In other words, the fact that robust models’ gradients appear more meaningful to humans is not a mere visual coincidence: it is a consequence of the model’s underlying features themselves having shifted in a more robust direction.
Significance and Limitations
Significance
The greatest significance of this paper is that it reinterprets adversarial examples not as a simple model defect but as a natural consequence of the predictive signals in the data combined with the training objective.
In particular, three points stand out.
- Reinterpreting the cause of adversarial examples: Adversarial examples are not the model being fooled by meaningless noise; they can occur precisely because the model has learned genuinely useful non-robust features.

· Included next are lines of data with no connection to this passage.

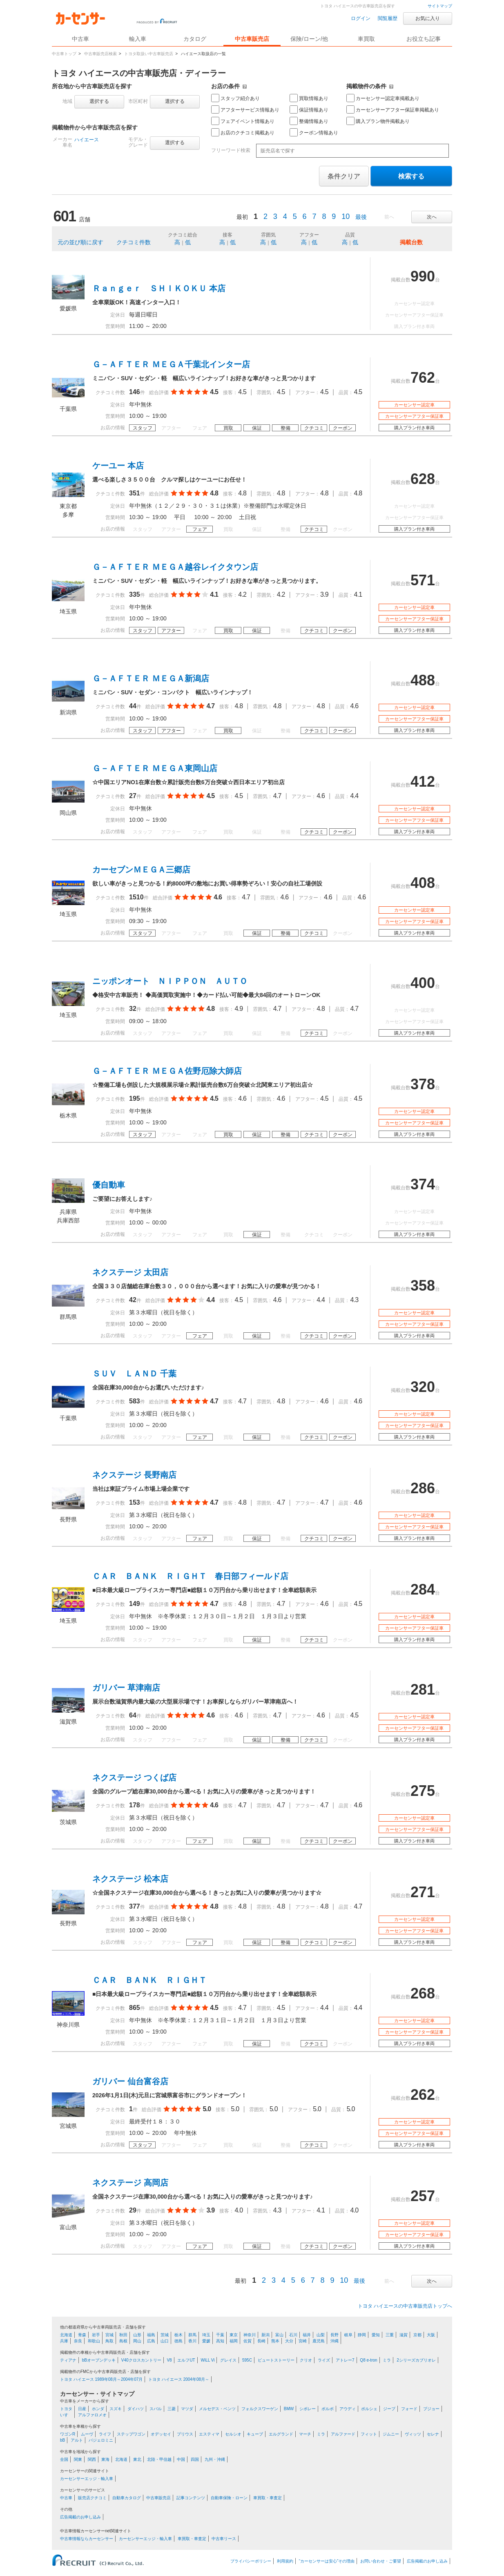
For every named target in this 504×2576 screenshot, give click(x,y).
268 (422, 1993)
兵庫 (64, 2341)
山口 (165, 2341)
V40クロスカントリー (141, 2360)
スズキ (115, 2408)
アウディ (347, 2408)
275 (422, 1790)
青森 (82, 2335)
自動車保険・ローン (229, 2498)
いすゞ (66, 2415)
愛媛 (206, 2341)
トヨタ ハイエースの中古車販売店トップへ (405, 2306)
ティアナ (68, 2360)
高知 (220, 2341)
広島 (151, 2341)
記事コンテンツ (190, 2498)
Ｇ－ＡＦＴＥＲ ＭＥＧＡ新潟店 (150, 678)
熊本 (275, 2341)
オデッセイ (161, 2434)
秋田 (123, 2335)
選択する (99, 101)
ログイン (360, 18)
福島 (151, 2335)
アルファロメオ (92, 2415)
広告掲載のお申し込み (80, 2517)
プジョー (431, 2408)
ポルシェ (369, 2408)
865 (134, 2007)
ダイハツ (135, 2408)
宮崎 (303, 2341)
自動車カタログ (126, 2498)
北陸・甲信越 (159, 2459)
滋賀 (403, 2335)
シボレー (307, 2408)
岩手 (96, 2335)
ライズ (324, 2360)
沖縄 (334, 2341)
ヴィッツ (413, 2434)
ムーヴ (87, 2434)
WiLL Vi (208, 2360)
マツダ (187, 2408)
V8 (169, 2360)
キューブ (255, 2434)
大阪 (431, 2335)
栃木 (178, 2335)
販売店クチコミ (92, 2498)
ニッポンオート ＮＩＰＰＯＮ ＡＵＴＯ (170, 981)
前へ (389, 217)
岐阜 (348, 2335)
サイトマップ (440, 6)
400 (422, 983)
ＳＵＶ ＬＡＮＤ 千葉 (134, 1373)
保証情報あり (309, 109)
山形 (137, 2335)
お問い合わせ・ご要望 (380, 2561)
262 (422, 2094)
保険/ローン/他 (309, 39)
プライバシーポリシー (250, 2561)
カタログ (194, 39)
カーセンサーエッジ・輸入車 (86, 2478)
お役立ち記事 (423, 39)
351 (134, 493)
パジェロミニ (101, 2440)
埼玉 (206, 2335)
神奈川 (249, 2335)
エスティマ (209, 2434)
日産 (82, 2408)
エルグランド (281, 2434)
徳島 (178, 2341)
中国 (181, 2459)
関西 (92, 2459)
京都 (417, 2335)
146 (134, 391)
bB (62, 2440)
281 (422, 1689)
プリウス (185, 2434)
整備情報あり (309, 121)
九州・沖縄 (215, 2459)
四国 (195, 2459)
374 (422, 1184)
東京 (234, 2335)
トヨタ (66, 2408)
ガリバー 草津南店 (126, 1687)
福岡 (234, 2341)
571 (422, 580)
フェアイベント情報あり (242, 121)
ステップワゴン (131, 2434)
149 (134, 1603)
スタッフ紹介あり (235, 98)
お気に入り (427, 18)
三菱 (171, 2408)
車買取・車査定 (267, 2498)
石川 (293, 2335)
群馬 (192, 2335)
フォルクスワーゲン (259, 2408)
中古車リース (224, 2538)
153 (134, 1502)
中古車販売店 (252, 39)
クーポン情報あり (314, 132)
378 (422, 1084)
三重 (390, 2335)
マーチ (305, 2434)
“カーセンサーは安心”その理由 (327, 2561)
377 (134, 1906)
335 (134, 594)
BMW (289, 2408)
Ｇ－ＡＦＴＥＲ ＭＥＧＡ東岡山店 (154, 768)
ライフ (105, 2434)
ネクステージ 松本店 (130, 1878)
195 (134, 1098)
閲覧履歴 (387, 18)
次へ (432, 217)
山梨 (321, 2335)
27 (132, 795)
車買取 (366, 39)
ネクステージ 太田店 (130, 1272)
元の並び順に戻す (80, 242)
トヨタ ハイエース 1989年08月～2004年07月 (101, 2379)
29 (132, 2210)
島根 (123, 2341)
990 (422, 276)
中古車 (66, 2498)
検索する (411, 176)
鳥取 (109, 2341)
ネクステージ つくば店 (134, 1777)
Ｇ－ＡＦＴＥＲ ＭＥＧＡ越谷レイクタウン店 (175, 566)
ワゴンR (67, 2434)
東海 (105, 2459)
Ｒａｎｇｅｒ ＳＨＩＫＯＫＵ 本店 (158, 288)
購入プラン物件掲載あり (378, 121)
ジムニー (391, 2434)
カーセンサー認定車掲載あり (382, 98)
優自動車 (108, 1184)
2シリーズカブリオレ (416, 2360)
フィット (369, 2434)
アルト (77, 2440)
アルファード (343, 2434)
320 (422, 1386)
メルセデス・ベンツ (217, 2408)
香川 (192, 2341)
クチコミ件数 (133, 242)
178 (134, 1805)
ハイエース (86, 139)
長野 (334, 2335)
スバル (155, 2408)
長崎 (261, 2341)
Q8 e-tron (368, 2360)
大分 (289, 2341)
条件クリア (344, 176)
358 (422, 1285)
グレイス (228, 2360)
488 (422, 680)
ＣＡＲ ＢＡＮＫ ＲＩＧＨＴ (149, 1980)
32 (132, 1008)
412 (422, 781)
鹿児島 (318, 2341)
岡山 (137, 2341)
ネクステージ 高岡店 (130, 2182)
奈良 (78, 2341)
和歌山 (94, 2341)
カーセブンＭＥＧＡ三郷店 (141, 869)
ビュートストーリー (276, 2360)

- Explaining the relationship between accuracy and robustness: Non-robust features help standard accuracy. Therefore, removing them or relying on them less can raise robust accuracy but may lower standard accuracy.
- Connecting interpretability and robustness: If the model uses non-robust features that are invisible to humans, post-hoc explanations dressed up to look human-friendly may not be faithful explanations. To improve interpretability, the choice of features the model uses must be controlled during training itself.
Limitations
It is not the case, however, that this paper accounts for every adversarial example purely via non-robust features. The authors themselves show that non-robust features are an important cause of adversarial vulnerability but do not rule out other possible causes.
In addition, robust and non-robust features are not directly observed; they are separated indirectly through the representations used by robust and standard models. Therefore, while the experiments provide very strong evidence, it is hard to claim that every feature in a real-world dataset has been fully decomposed.
Finally, the very notion of “robust” depends on a human-defined perturbation set. For instance, a model that is robust under the \(L_2\) criterion is not necessarily robust to every realistic transformation. Robustness must therefore always be defined with respect to some threat model.
Conclusion
This paper changes the way we view adversarial examples. They had often been understood as a strange malfunction of the model — that is, as bugs. This paper argues that adversarial examples may instead be the result of features the model has actually learned.
The paper’s core message can be summarized in the following three points.
- Non-robust features really exist: Standard image datasets contain subtle features that are barely visible to humans yet helpful for predicting labels.
- Models learn them in pursuit of accuracy: Standard training does not distinguish between robust and non-robust features; it uses any feature that helps accuracy.
- Adversarial attacks manipulate these features: Adversarial perturbations are not meaningless noise but can be understood as flipping the non-robust features the model uses in the opposite direction.
In conclusion, the greatest significance of this work is that it reframes adversarial robustness not as a mere question of defense techniques but as a question of which features we should make our models learn.
Deep learning models do not get fooled because they are stupid. If anything, they exploit the predictive signals in the data too aggressively. The problem is that some of those signals are invisible to humans and highly susceptible to small perturbations.
To build models that are both robust and interpretable, then, it is not enough to bolt on defenses or explanation tools after training. From the very start, training must incorporate appropriate priors and constraints so that the model learns to rely on stable features that humans regard as meaningful.